According to the United States Census Bureau, the CDP has a total area of 7.9 sqkm, of which 7.6 sqkm is land and 0.3 sqkm, or 3.82%, is water.

==Demographics==

| Languages (2000) | Percent |
|---|---|
| Spoke English at home | 91.69% |
| Spoke French at home | 6.53% |
| Spoke Spanish at home | 1.78% |

As of the census of 2000, there were 1,600 people, 758 households, and 432 families residing in the CDP. The population density was 718.9 PD/sqmi. There were 813 housing units at an average density of 365.3 /sqmi. The racial makeup of the CDP was 98.56% White, 0.19% Black or African American, 0.31% Native American, 0.06% Asian, 0.06% from other races, and 0.81% from two or more races. Hispanic or Latino of any race were 0.50% of the population.

There were 758 households, out of which 22.3% had children under the age of 18 living with them, 44.5% were married couples living together, 9.6% had a female householder with no husband present, and 43.0% were non-families. 38.8% of all households were made up of individuals, and 21.9% had someone living alone who was 65 years of age or older. The average household size was 2.11 and the average family size was 2.79.

In the CDP, the population was spread out, with 20.4% under the age of 18, 6.6% from 18 to 24, 23.8% from 25 to 44, 26.2% from 45 to 64, and 23.1% who were 65 years of age or older. The median age was 44 years. For every 100 females, there were 79.2 males. For every 100 females age 18 and over, there were 76.7 males.

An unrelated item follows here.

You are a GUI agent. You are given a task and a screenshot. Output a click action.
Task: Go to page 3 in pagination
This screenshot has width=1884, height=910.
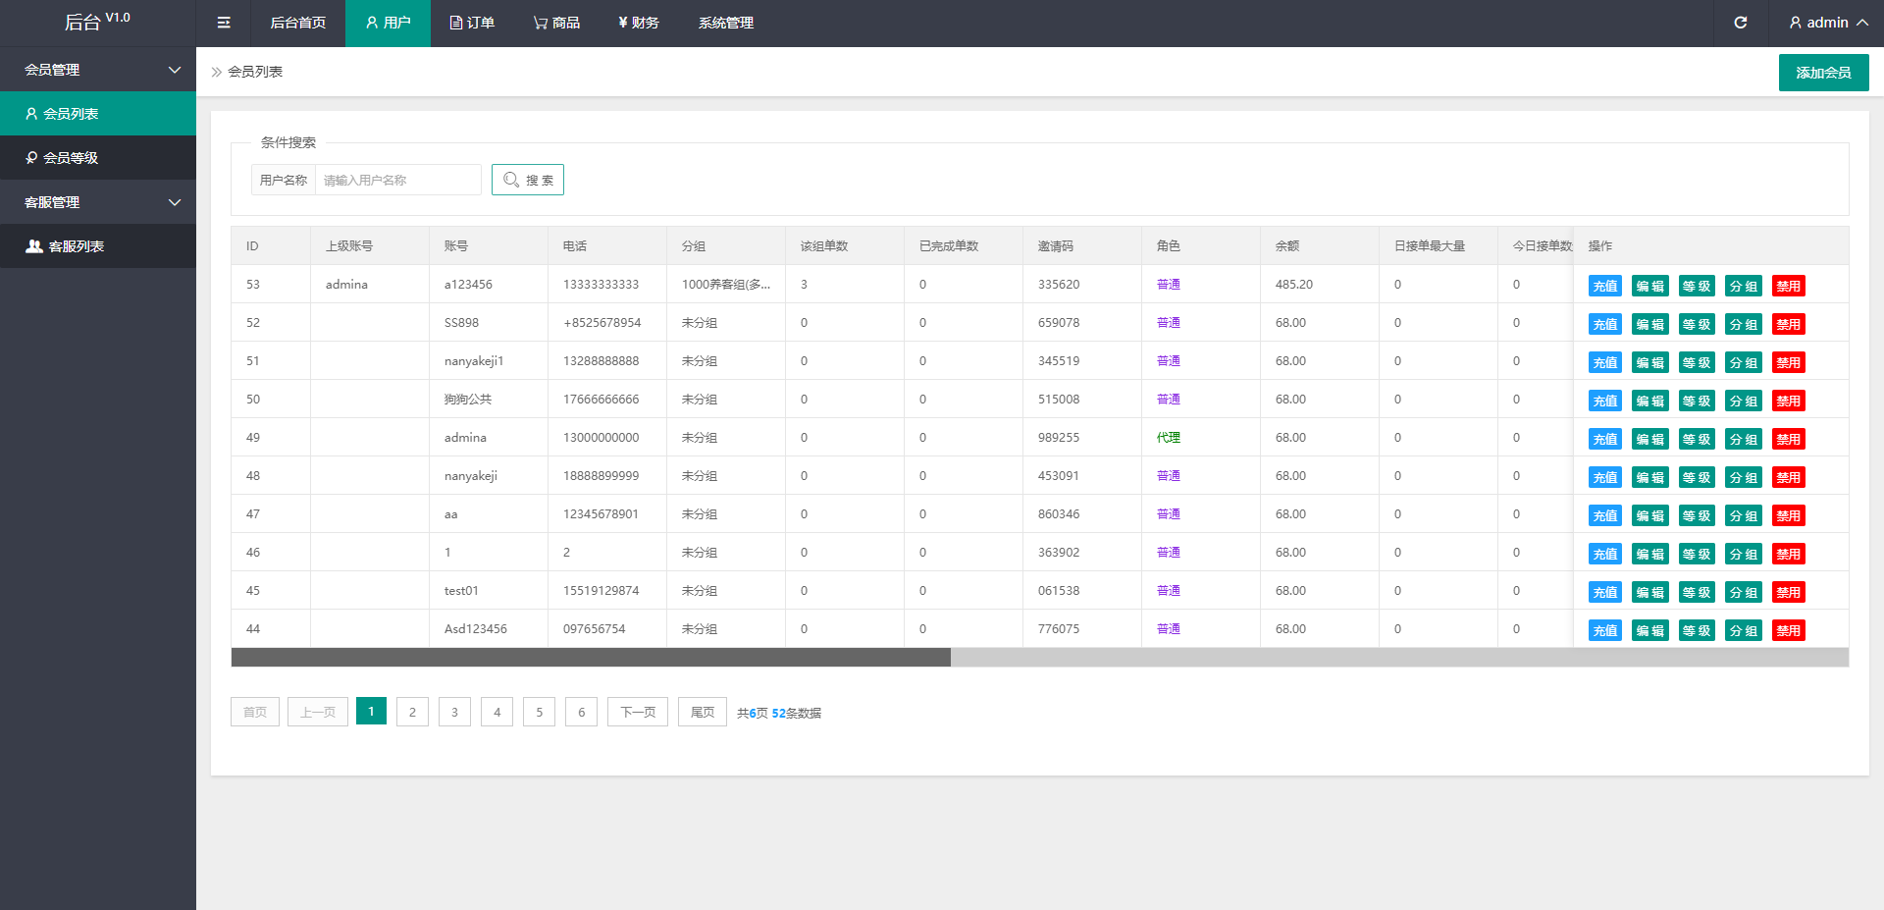[454, 712]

The median income for a household in the CDP was $23,942, and the median income for a family was $38,103. Males had a median income of $30,575 versus $25,398 for females. The per capita income for the CDP was $13,903. About 8.3% of families and 17.4% of the population were below the poverty line, including 22.6% of those under age 18 and 22.5% of those age 65 or over.

Historical population
| Census | Pop. | Note | %± |
| 2020 | 1,666 |  | — |
U.S. Decennial Census

==Education==
The school district for this community is School Administrative District 20.